**To do**
Could you repeat every one of the records below word for word, changing nothing?
━━━━━━━━━━━━━━━━━━━━
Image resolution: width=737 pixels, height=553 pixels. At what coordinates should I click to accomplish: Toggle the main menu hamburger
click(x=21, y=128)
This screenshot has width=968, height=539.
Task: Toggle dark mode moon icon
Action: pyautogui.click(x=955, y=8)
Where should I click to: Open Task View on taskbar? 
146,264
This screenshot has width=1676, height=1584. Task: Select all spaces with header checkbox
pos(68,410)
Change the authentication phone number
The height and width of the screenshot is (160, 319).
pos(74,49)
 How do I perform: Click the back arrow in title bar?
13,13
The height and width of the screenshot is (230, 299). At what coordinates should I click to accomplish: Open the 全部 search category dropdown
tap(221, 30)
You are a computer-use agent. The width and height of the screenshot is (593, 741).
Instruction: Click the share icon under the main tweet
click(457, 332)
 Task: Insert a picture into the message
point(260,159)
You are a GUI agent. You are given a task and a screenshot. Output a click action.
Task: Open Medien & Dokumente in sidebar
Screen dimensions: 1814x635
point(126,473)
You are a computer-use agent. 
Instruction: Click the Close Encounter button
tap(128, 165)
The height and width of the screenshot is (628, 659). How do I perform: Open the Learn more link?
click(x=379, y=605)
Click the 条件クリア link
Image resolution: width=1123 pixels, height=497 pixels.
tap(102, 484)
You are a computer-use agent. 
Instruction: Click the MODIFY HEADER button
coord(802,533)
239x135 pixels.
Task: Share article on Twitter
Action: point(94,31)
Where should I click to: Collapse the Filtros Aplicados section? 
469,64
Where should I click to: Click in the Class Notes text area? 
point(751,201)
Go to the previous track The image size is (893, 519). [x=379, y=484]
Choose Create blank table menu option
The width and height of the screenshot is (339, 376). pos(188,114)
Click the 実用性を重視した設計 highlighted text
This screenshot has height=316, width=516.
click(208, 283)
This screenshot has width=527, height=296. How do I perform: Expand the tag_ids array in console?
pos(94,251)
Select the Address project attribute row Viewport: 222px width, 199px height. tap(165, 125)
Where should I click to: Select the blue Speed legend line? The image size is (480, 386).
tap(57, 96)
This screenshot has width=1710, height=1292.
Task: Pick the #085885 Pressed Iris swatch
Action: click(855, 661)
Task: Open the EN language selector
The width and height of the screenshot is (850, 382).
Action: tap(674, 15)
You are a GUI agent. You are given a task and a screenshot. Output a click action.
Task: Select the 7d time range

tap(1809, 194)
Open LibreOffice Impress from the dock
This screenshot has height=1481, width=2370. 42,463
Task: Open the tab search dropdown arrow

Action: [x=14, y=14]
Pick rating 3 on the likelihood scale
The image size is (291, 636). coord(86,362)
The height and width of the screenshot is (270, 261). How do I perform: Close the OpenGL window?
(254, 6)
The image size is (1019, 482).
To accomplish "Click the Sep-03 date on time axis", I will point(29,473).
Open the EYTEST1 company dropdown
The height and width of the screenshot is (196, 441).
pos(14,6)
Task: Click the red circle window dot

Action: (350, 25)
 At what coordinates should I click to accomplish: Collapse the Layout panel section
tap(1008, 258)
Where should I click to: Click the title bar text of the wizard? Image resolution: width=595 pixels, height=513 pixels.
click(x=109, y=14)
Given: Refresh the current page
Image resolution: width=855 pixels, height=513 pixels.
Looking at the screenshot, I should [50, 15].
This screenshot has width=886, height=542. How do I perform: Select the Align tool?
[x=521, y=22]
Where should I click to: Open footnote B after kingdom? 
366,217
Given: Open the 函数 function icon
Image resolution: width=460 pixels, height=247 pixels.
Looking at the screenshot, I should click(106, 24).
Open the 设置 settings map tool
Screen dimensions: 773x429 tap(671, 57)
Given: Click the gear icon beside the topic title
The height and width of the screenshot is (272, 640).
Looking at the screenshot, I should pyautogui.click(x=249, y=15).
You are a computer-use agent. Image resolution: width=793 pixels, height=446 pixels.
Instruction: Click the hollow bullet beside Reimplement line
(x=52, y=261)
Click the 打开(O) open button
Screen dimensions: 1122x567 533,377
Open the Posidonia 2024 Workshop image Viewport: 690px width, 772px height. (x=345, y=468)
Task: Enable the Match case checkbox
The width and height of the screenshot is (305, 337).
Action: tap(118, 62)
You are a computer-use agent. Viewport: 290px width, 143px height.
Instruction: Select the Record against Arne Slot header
━━━━━━━━━━━━━━━━━━━━
**Response**
Image resolution: width=737 pixels, height=553 pixels. At what coordinates should I click to accomplish: Toggle the main menu hamburger
click(x=21, y=128)
This screenshot has width=968, height=539.
Task: Toggle dark mode moon icon
Action: pyautogui.click(x=955, y=8)
Where should I click to: Open Task View on taskbar? 
146,264
This screenshot has width=1676, height=1584. Task: Select all spaces with header checkbox
pos(68,410)
Change the authentication phone number
The height and width of the screenshot is (160, 319).
pos(74,49)
 How do I perform: Click the back arrow in title bar?
13,13
The height and width of the screenshot is (230, 299). At what coordinates should I click to accomplish: Open the 全部 search category dropdown
tap(221, 30)
You are a computer-use agent. The width and height of the screenshot is (593, 741).
Instruction: Click the share icon under the main tweet
click(457, 332)
 Task: Insert a picture into the message
point(260,159)
You are a GUI agent. You are given a task and a screenshot. Output a click action.
Task: Open Medien & Dokumente in sidebar
Screen dimensions: 1814x635
point(126,473)
You are a computer-use agent. 
Instruction: Click the Close Encounter button
tap(128, 165)
The height and width of the screenshot is (628, 659). How do I perform: Open the Learn more link?
click(x=379, y=605)
Click the 条件クリア link
Image resolution: width=1123 pixels, height=497 pixels.
tap(102, 484)
You are a computer-use agent. 
Instruction: Click the MODIFY HEADER button
coord(802,533)
239x135 pixels.
Task: Share article on Twitter
Action: point(94,31)
Where should I click to: Collapse the Filtros Aplicados section? 
469,64
Where should I click to: Click in the Class Notes text area? 
point(751,201)
Go to the previous track The image size is (893, 519). [x=379, y=484]
Choose Create blank table menu option
The width and height of the screenshot is (339, 376). pos(188,114)
Click the 実用性を重視した設計 highlighted text
This screenshot has height=316, width=516.
click(208, 283)
This screenshot has width=527, height=296. How do I perform: Expand the tag_ids array in console?
pos(94,251)
Select the Address project attribute row Viewport: 222px width, 199px height. tap(165, 125)
Where should I click to: Select the blue Speed legend line? The image size is (480, 386).
tap(57, 96)
This screenshot has width=1710, height=1292.
Task: Pick the #085885 Pressed Iris swatch
Action: click(855, 661)
Task: Open the EN language selector
The width and height of the screenshot is (850, 382).
Action: tap(674, 15)
You are a GUI agent. You are given a task and a screenshot. Output a click action.
Task: Select the 7d time range

tap(1809, 194)
Open LibreOffice Impress from the dock
This screenshot has height=1481, width=2370. 42,463
Task: Open the tab search dropdown arrow

Action: [x=14, y=14]
Pick rating 3 on the likelihood scale
The image size is (291, 636). coord(86,362)
The height and width of the screenshot is (270, 261). How do I perform: Close the OpenGL window?
(254, 6)
The image size is (1019, 482).
To accomplish "Click the Sep-03 date on time axis", I will point(29,473).
Open the EYTEST1 company dropdown
The height and width of the screenshot is (196, 441).
pos(14,6)
Task: Click the red circle window dot

Action: (350, 25)
 At what coordinates should I click to accomplish: Collapse the Layout panel section
tap(1008, 258)
Where should I click to: Click the title bar text of the wizard? Image resolution: width=595 pixels, height=513 pixels.
click(x=109, y=14)
Given: Refresh the current page
Image resolution: width=855 pixels, height=513 pixels.
Looking at the screenshot, I should [50, 15].
This screenshot has width=886, height=542. How do I perform: Select the Align tool?
[x=521, y=22]
Where should I click to: Open footnote B after kingdom? 
366,217
Given: Open the 函数 function icon
Image resolution: width=460 pixels, height=247 pixels.
Looking at the screenshot, I should click(106, 24).
Open the 设置 settings map tool
Screen dimensions: 773x429 tap(671, 57)
Given: Click the gear icon beside the topic title
The height and width of the screenshot is (272, 640).
Looking at the screenshot, I should pyautogui.click(x=249, y=15).
You are a computer-use agent. Image resolution: width=793 pixels, height=446 pixels.
Instruction: Click the hollow bullet beside Reimplement line
(x=52, y=261)
Click the 打开(O) open button
Screen dimensions: 1122x567 533,377
Open the Posidonia 2024 Workshop image Viewport: 690px width, 772px height. (x=345, y=468)
Task: Enable the Match case checkbox
The width and height of the screenshot is (305, 337).
Action: tap(118, 62)
You are a computer-use agent. Viewport: 290px width, 143px height.
Instruction: Select the Record against Arne Slot header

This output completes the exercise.